Is there any question more anxiety-provoking, more terrifying, more contentious than what kind of medical care a sick person should have when the possibility of a cure is zero?
At one extreme is the full-throttle option–hit her with the complete arsenal of medical weapons available even though none will cure her. At the other extreme, provide palliative care, including pain medication, to keep her as comfortable as possible and relieve her pain.
These days, the full-throttle option is far more common, more conventional. Not because it cures people, but because many doctors see it as their mission or duty to keep even terminally-ill patients alive as long as possible, many family members demand it, and many patients don’t know that they have options.
Are we talking about rationing health care here?
So in this atmosphere, it’s been most illuminating and inspirational to see a post on the subject by health care professional Amy Berman, recently diagnosed with Stage IV inflammatory breast cancer. Amy writes personally and so powerfully about her recent eye-opening journey through the U.S. health care system.
Amy Berman’s words made me think of Jill Byington, a wonderful woman I worked with in Seattle. In June or July, 2009, Jill was diagnosed with metastatic Stage IV triple negative breast cancer. She was a terrific writer and during her treatment, she blogged about her illness and other matters.

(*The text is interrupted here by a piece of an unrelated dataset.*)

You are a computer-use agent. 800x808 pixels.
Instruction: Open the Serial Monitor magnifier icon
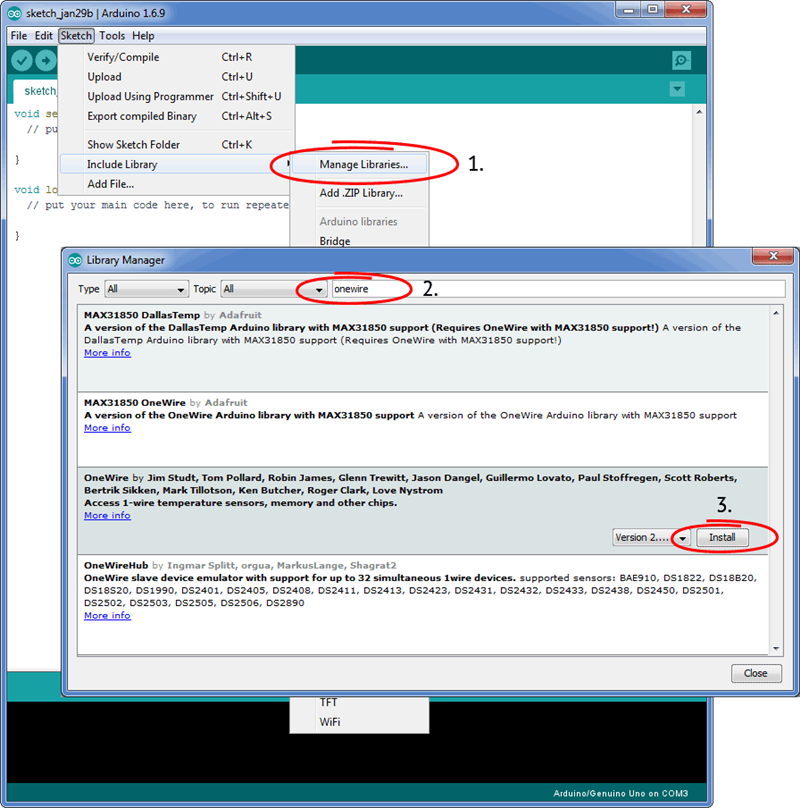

Jill died on December 8, 2010. Several months before that, she wrote:
You know, cancer has never really made me feel sick. Chemotherapy has, but I’ve never had symptoms from the cancer. Maybe if I let it grow without removing it through surgery or radiation I’d have symptoms, and maybe if it were more advanced…. but then, how more advanced does cancer get than “terminal”? Chemotherapy has, in fact, made me want to give up and die many times. Cancer hasn’t.
I’ve mentioned to my doctor and a few of you more than once that I really don’t see the point in going through 24 months of torturous treatment to buy a statistical five more months of life. What is the point of being completely miserable for 29 months total? Why not have 24 months of relative peace and comfort and go to heaven 5 months sooner?
Both these woman are part of a powerful and growing movement toward patient-centered treatment, meaning treatment that’s chosen by an individual patient as right for him or her. Treatment that may allow her to live out the time remaining in relative peace and comfort. Perhaps that’s the best treatment of all when there’s no possibility of a cure.
What kind of care would you want for yourself or a loved one, if there were no cure?